I fielded questions on the Singapore Queer-Straight Alliance yesterday, from final year university students writing a paper on activism.
It got me thinking a little more about not why I am in this in the first place, but rather how am I going to remain committed to what I believe in.
Essentially, belief is commitment, or at least that's what I would tell myself.
What continue to irk me the most are people going around telling others that, among many other things, homosexuality is bad, transsexuals are bad, wrong, unnatural, sinful, yada yada - I get the point.
That doesn't make the hatemonger is any better, but not that they know it any way. There will be people who think they know enough, or better, to speak for everyone else.
They'll want to lay claim to education, media, legislation, social norms and other mechanisms of control, to effect changes in our society that will eventually be ideologically aligned with what they are predisposed to, or already comfortable with.
That is destructive to the spirit of pluralism even our state is half-assedly committed too. (Well, I think our brand of pluralism essentially tilts in favour of the ethnic Chinese business elite, but that is just an opinion)
The curse of pluralism is the drawing of boundaries and battle lines, and when communities of uncompromising bigotry clash, and when the government fails to take leadership in social governance, it gets real nasty - we end up pretty polarised.
I still see myself as an ordinary anti-homophobe. I'm like "fuck your homophobia la" when I'm confronted with illogical arguments against LGB folks. It's a selfish thing, but I prefer to have a live-and-let-live approach to things, provided it doesn't impinge on the liberties of others.
A lot of "haters", -phobes, and fundies (religious fundamentalists) have an "us and them" complex. So too do most advocates and activists. So do I.
If people in the business of change (i.e. activists, advocates, etc.) adopt an "us and them" approach to advocacy, draw the bold lines and say stuff such as "you're wrong" and start prescribing to other communities what is the "right" way to think, feel and act, are they no better than the ignorant, the -phobic, the "haters" and all?

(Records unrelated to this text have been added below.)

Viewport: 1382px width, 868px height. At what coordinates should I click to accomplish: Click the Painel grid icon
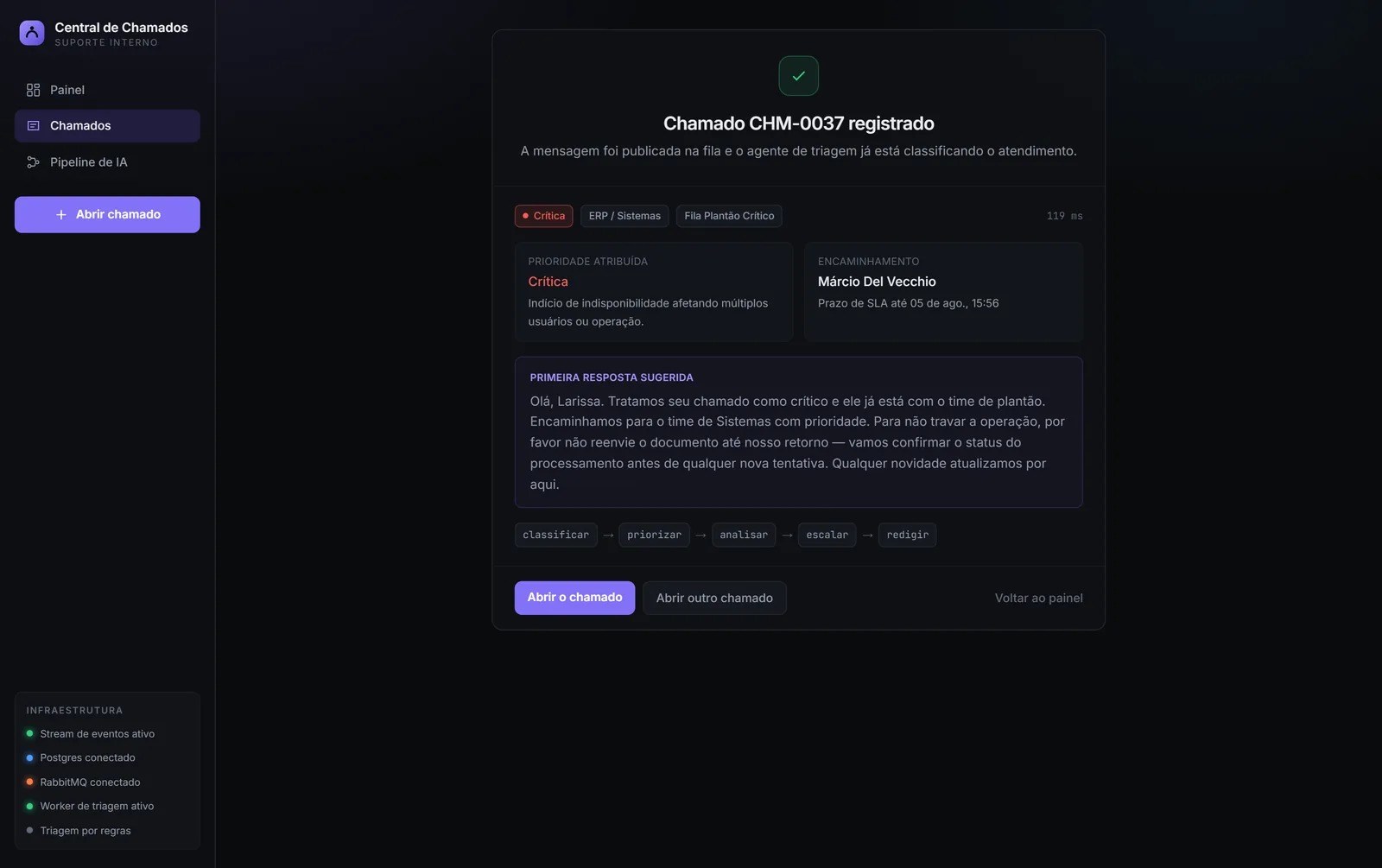click(33, 90)
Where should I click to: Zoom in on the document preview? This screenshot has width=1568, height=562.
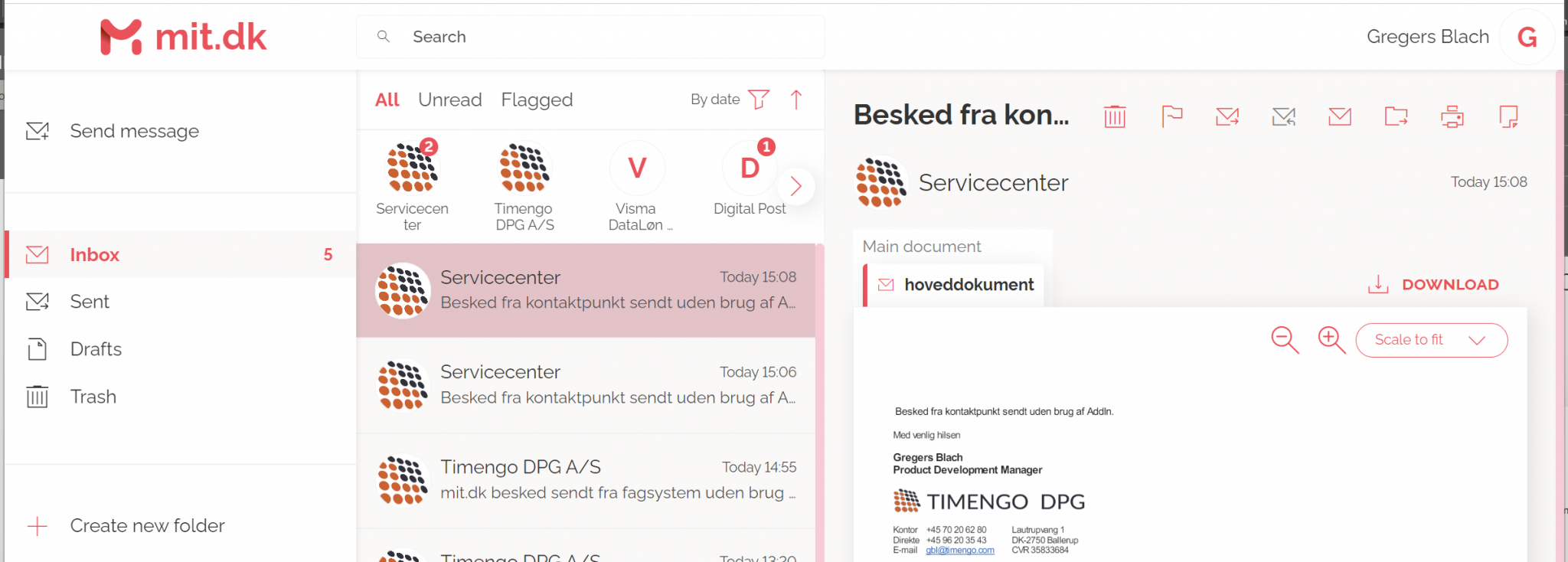(1331, 339)
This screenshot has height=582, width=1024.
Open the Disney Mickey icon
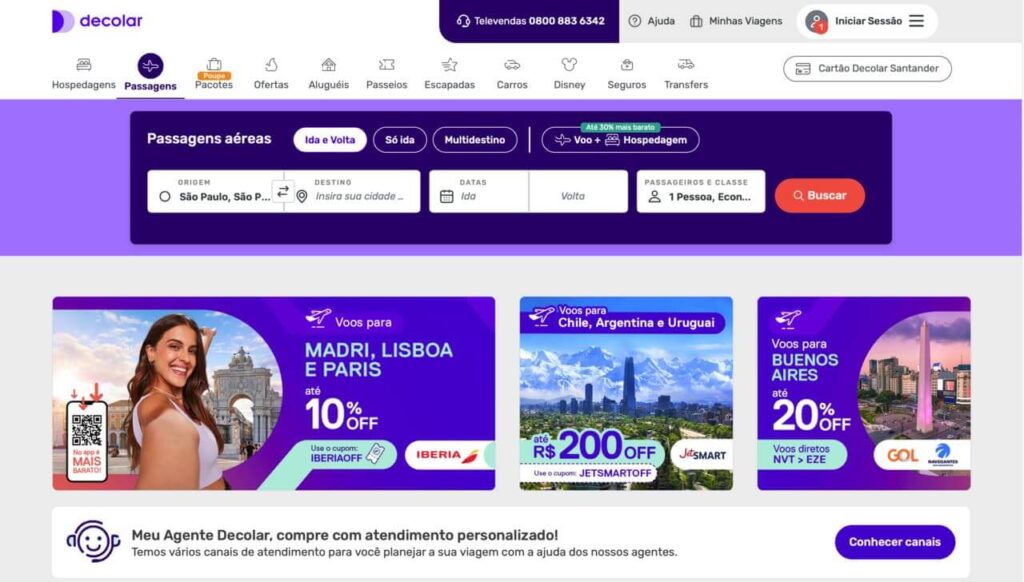coord(569,64)
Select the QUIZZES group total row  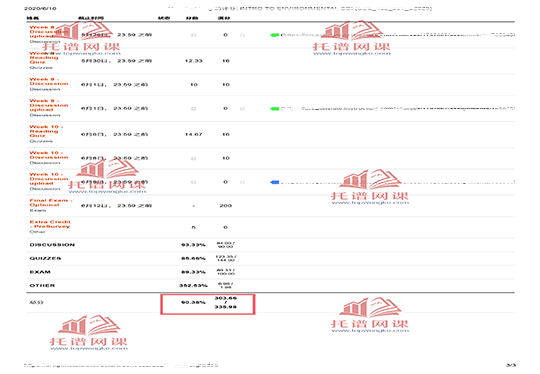point(270,258)
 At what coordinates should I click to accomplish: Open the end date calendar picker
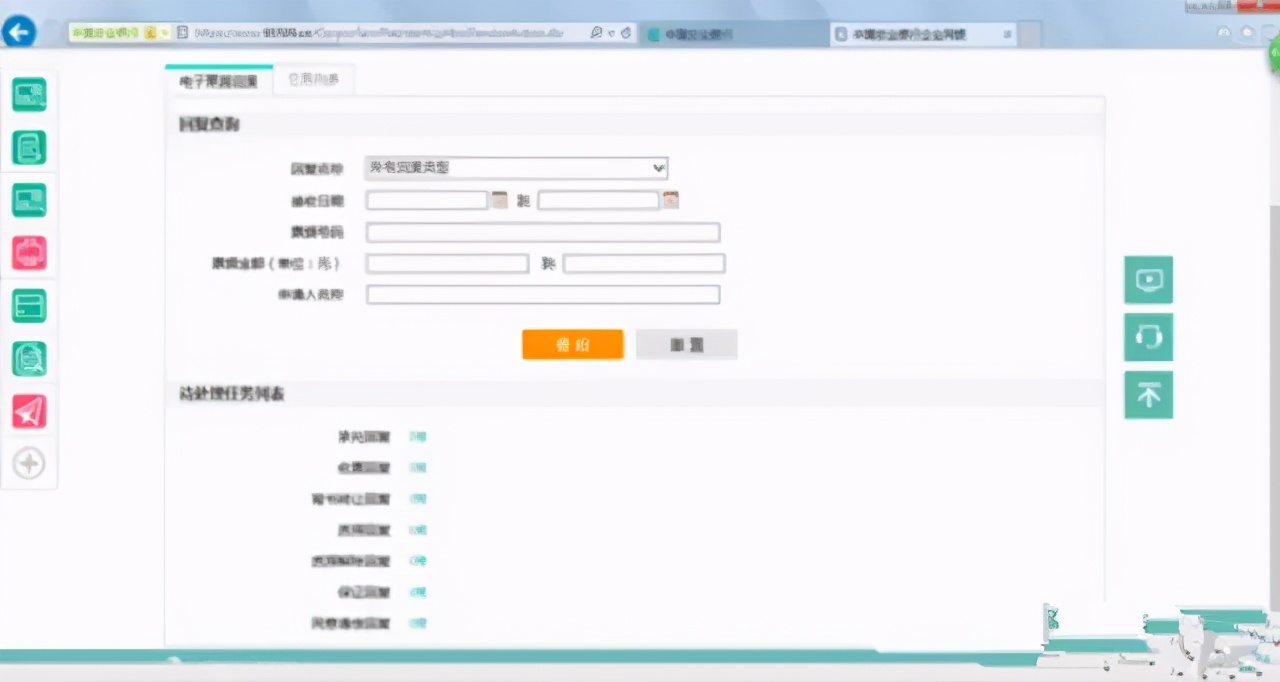(x=670, y=200)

Different message, same kungfu.
I feel it is apt to leverage the (Singaporean) nationalist discourse (it is not entirely innocent any way) to focus on how different people and communities can co-exist. It requires the hard work of different stakeholders - an odd bunch of heterogeneous and/or overlapping communities able to agree to coexist and help one another; plus an active and supportive government willing to create and sustain more platforms for dialogue and all.
It doesn't work if the success of a collective is determined by the discrediting or invisibilisation of some communities.

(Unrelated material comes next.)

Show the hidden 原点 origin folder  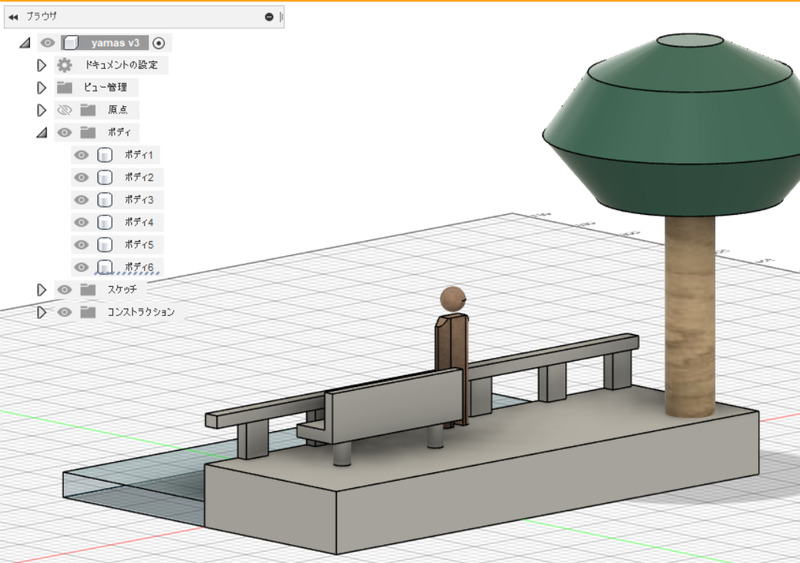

Invoking more nationalist rhetoric - why must the Singapore story be written with omissions any way?
Coming back to the "us and them" mentality - between communities, between people and government - I feel some of the time and resources used to fortify the borders of indoctrination within a community, can be allocated to reaching out to others, or allocated to co-building platforms for stronger, constructive dialogue (NOT CONVERSION).

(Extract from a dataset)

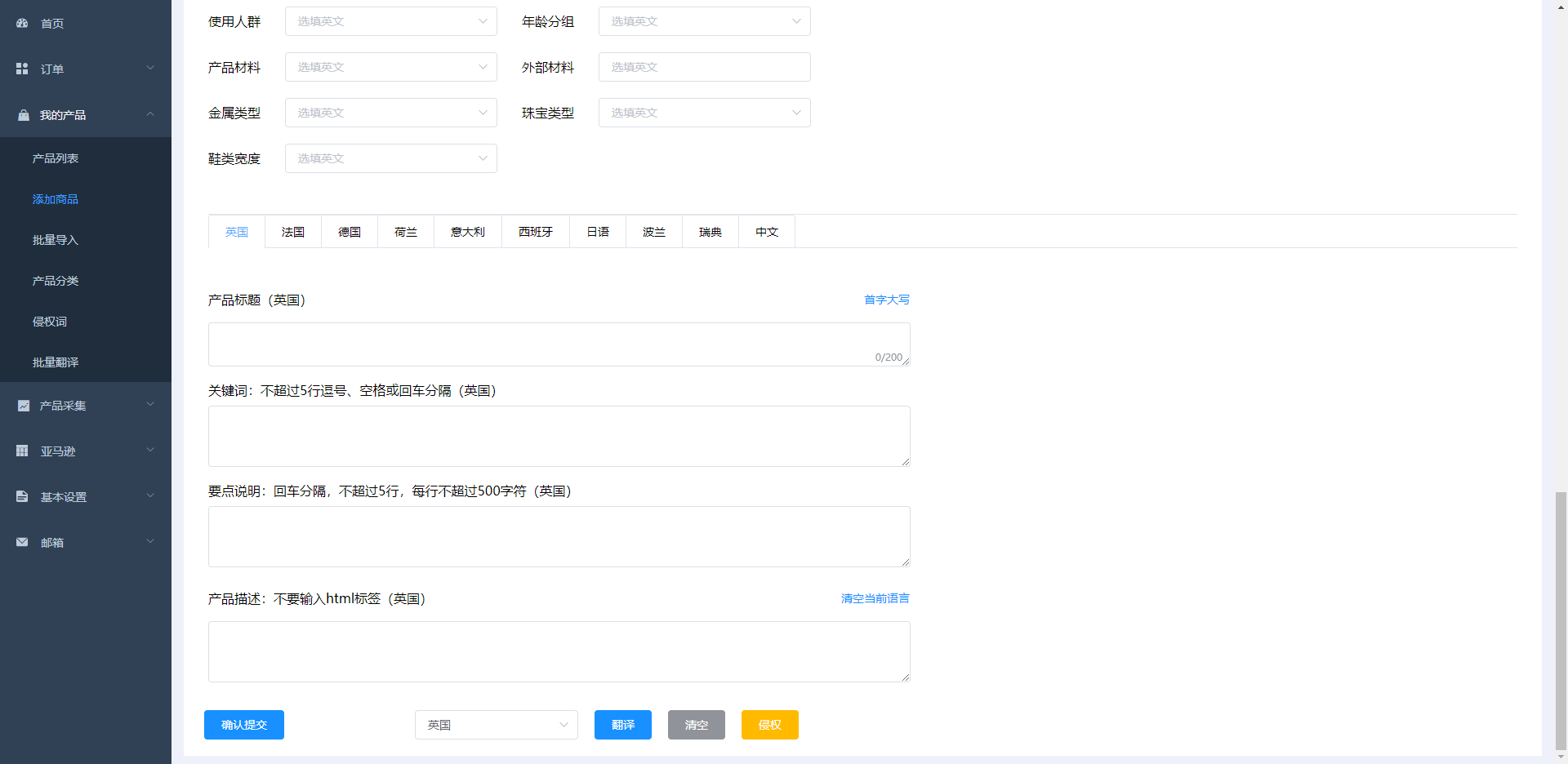Click the 确认提交 button

coord(244,725)
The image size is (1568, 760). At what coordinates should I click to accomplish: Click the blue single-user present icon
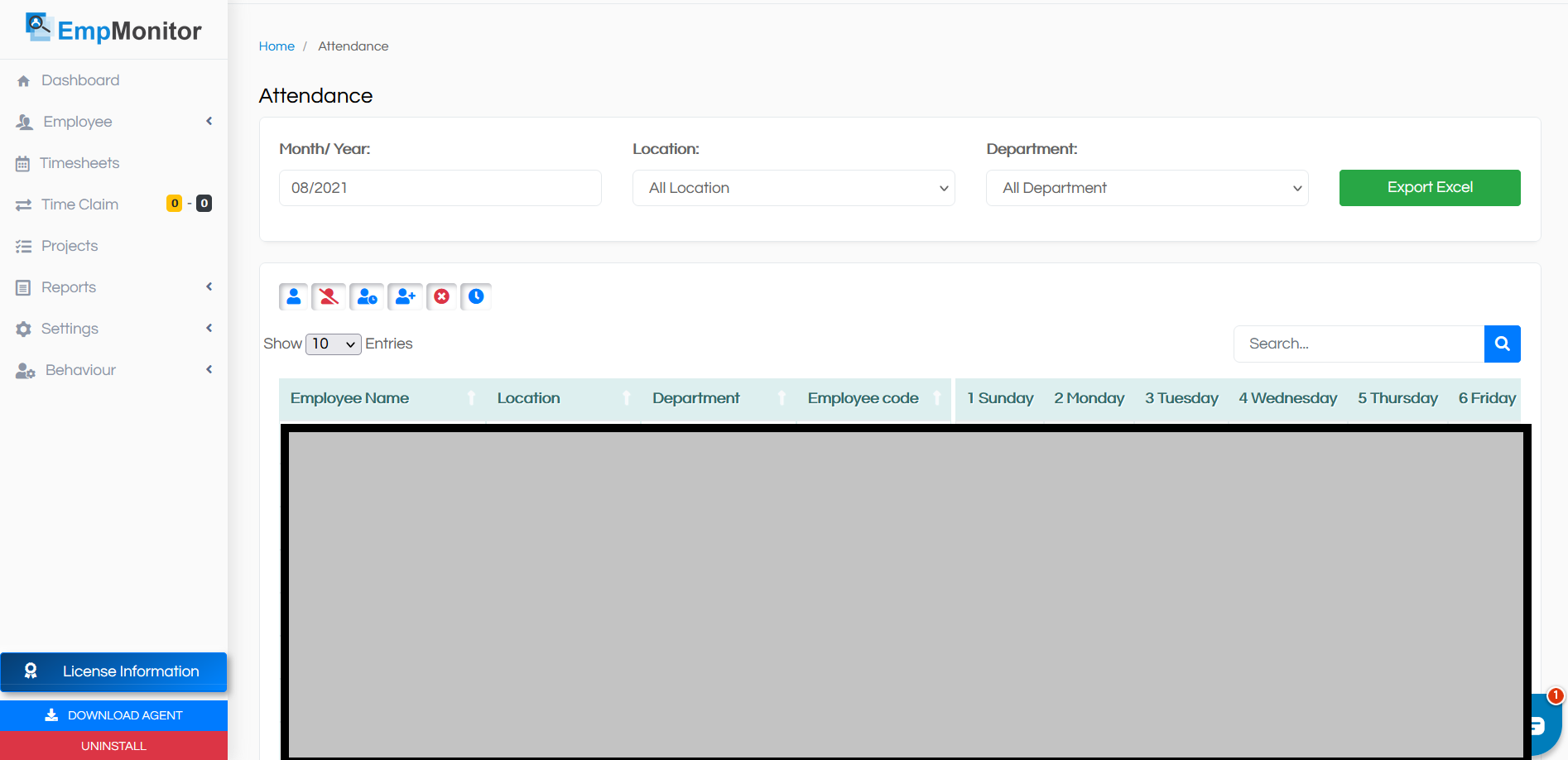coord(294,296)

Speaking of conversion, if you still think homosexual people can convert your children, or that homosexuality is something you can learn and thus "unlearn" and discard, fuck you la.
Why give sexuality the same status as religious ideology? Well, I see it as the construction of an enemy or "devil" - it needs to have animalistic tendencies and a long penis, culturally recognised traits associated with all things evil.
To make people in your community recognise an "enemy", you have to 'zeng' the "enemy", like how Ah Bengs will add random accessories to their cars to make them look sporty and impressive and to show they don't have short penises, even though it is, in some cases, an extension of their masculinity.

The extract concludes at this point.